[What is expected] Copy out every line of the data below, character for character.

[Items in a dataset]
- - -

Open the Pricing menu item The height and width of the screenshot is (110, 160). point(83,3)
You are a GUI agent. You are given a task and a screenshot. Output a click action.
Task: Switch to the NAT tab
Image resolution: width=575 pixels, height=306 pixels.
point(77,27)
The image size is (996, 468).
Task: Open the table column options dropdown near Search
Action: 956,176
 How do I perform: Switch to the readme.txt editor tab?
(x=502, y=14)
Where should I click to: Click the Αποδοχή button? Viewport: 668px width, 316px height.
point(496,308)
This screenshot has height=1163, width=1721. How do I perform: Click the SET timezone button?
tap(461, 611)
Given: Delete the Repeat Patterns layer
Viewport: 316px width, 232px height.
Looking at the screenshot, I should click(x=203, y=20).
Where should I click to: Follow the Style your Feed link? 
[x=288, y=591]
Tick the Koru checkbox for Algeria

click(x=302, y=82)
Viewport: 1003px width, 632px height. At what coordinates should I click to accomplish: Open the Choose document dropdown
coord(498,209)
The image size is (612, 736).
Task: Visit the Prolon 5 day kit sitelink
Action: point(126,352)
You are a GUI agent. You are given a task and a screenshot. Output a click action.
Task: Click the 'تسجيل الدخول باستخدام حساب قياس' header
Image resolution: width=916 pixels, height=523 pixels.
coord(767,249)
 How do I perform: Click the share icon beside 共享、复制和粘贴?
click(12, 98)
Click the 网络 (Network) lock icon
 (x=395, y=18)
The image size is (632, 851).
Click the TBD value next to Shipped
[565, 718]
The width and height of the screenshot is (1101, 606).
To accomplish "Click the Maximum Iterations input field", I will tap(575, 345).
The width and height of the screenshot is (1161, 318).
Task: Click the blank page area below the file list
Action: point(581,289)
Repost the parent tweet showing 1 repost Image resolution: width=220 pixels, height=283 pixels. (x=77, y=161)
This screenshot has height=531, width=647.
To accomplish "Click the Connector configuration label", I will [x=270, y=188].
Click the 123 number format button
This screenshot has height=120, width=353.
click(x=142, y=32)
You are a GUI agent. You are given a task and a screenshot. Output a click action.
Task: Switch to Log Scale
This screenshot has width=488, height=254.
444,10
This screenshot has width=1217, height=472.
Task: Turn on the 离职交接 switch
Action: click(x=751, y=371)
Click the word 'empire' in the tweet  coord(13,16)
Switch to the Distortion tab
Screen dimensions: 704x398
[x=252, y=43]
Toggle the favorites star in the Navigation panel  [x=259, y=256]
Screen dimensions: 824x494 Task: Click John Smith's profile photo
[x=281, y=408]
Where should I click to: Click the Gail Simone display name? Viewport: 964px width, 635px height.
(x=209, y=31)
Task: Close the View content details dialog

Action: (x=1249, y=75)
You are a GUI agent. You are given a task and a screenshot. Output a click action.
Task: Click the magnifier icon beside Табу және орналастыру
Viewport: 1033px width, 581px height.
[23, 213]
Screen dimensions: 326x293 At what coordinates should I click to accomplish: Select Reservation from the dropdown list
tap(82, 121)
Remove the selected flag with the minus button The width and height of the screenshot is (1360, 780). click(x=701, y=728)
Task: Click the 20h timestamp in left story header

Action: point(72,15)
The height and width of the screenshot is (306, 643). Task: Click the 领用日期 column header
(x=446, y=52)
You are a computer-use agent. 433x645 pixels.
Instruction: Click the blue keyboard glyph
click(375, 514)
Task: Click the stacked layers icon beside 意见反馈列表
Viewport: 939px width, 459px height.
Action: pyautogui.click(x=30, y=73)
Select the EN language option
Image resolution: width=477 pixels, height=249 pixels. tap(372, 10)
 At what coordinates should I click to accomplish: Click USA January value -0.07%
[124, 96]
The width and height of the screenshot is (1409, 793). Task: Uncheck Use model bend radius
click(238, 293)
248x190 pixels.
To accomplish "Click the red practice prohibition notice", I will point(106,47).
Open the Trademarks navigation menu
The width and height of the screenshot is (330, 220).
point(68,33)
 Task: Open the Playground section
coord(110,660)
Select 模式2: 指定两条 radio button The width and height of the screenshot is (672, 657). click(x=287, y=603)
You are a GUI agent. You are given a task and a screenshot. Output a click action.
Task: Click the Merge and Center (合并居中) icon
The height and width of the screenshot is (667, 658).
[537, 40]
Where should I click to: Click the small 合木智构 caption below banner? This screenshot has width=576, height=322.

- - -

[Solution for this exercise]
Open the Pricing menu item The height and width of the screenshot is (110, 160). point(83,3)
You are a GUI agent. You are given a task and a screenshot. Output a click action.
Task: Switch to the NAT tab
Image resolution: width=575 pixels, height=306 pixels.
point(77,27)
The image size is (996, 468).
Task: Open the table column options dropdown near Search
Action: 956,176
 How do I perform: Switch to the readme.txt editor tab?
(x=502, y=14)
Where should I click to: Click the Αποδοχή button? Viewport: 668px width, 316px height.
point(496,308)
This screenshot has height=1163, width=1721. How do I perform: Click the SET timezone button?
tap(461, 611)
Given: Delete the Repeat Patterns layer
Viewport: 316px width, 232px height.
Looking at the screenshot, I should click(x=203, y=20).
Where should I click to: Follow the Style your Feed link? 
[x=288, y=591]
Tick the Koru checkbox for Algeria

click(x=302, y=82)
Viewport: 1003px width, 632px height. At what coordinates should I click to accomplish: Open the Choose document dropdown
coord(498,209)
The image size is (612, 736).
Task: Visit the Prolon 5 day kit sitelink
Action: point(126,352)
You are a GUI agent. You are given a task and a screenshot. Output a click action.
Task: Click the 'تسجيل الدخول باستخدام حساب قياس' header
Image resolution: width=916 pixels, height=523 pixels.
coord(767,249)
 How do I perform: Click the share icon beside 共享、复制和粘贴?
click(12, 98)
Click the 网络 (Network) lock icon
 (x=395, y=18)
The image size is (632, 851).
Click the TBD value next to Shipped
[565, 718]
The width and height of the screenshot is (1101, 606).
To accomplish "Click the Maximum Iterations input field", I will tap(575, 345).
The width and height of the screenshot is (1161, 318).
Task: Click the blank page area below the file list
Action: point(581,289)
Repost the parent tweet showing 1 repost Image resolution: width=220 pixels, height=283 pixels. (x=77, y=161)
This screenshot has height=531, width=647.
To accomplish "Click the Connector configuration label", I will [x=270, y=188].
Click the 123 number format button
This screenshot has height=120, width=353.
click(x=142, y=32)
You are a GUI agent. You are given a task and a screenshot. Output a click action.
Task: Switch to Log Scale
This screenshot has width=488, height=254.
444,10
This screenshot has width=1217, height=472.
Task: Turn on the 离职交接 switch
Action: click(x=751, y=371)
Click the word 'empire' in the tweet  coord(13,16)
Switch to the Distortion tab
Screen dimensions: 704x398
[x=252, y=43]
Toggle the favorites star in the Navigation panel  [x=259, y=256]
Screen dimensions: 824x494 Task: Click John Smith's profile photo
[x=281, y=408]
Where should I click to: Click the Gail Simone display name? Viewport: 964px width, 635px height.
(x=209, y=31)
Task: Close the View content details dialog

Action: (x=1249, y=75)
You are a GUI agent. You are given a task and a screenshot. Output a click action.
Task: Click the magnifier icon beside Табу және орналастыру
Viewport: 1033px width, 581px height.
[23, 213]
Screen dimensions: 326x293 At what coordinates should I click to accomplish: Select Reservation from the dropdown list
tap(82, 121)
Remove the selected flag with the minus button The width and height of the screenshot is (1360, 780). click(x=701, y=728)
Task: Click the 20h timestamp in left story header

Action: point(72,15)
The height and width of the screenshot is (306, 643). Task: Click the 领用日期 column header
(x=446, y=52)
You are a computer-use agent. 433x645 pixels.
Instruction: Click the blue keyboard glyph
click(375, 514)
Task: Click the stacked layers icon beside 意见反馈列表
Viewport: 939px width, 459px height.
Action: pyautogui.click(x=30, y=73)
Select the EN language option
Image resolution: width=477 pixels, height=249 pixels. tap(372, 10)
 At what coordinates should I click to accomplish: Click USA January value -0.07%
[124, 96]
The width and height of the screenshot is (1409, 793). Task: Uncheck Use model bend radius
click(238, 293)
248x190 pixels.
To accomplish "Click the red practice prohibition notice", I will point(106,47).
Open the Trademarks navigation menu
The width and height of the screenshot is (330, 220).
point(68,33)
 Task: Open the Playground section
coord(110,660)
Select 模式2: 指定两条 radio button The width and height of the screenshot is (672, 657). click(x=287, y=603)
You are a GUI agent. You are given a task and a screenshot. Output a click action.
Task: Click the Merge and Center (合并居中) icon
The height and width of the screenshot is (667, 658).
[537, 40]
Where should I click to: Click the small 合木智构 caption below banner? This screenshot has width=576, height=322.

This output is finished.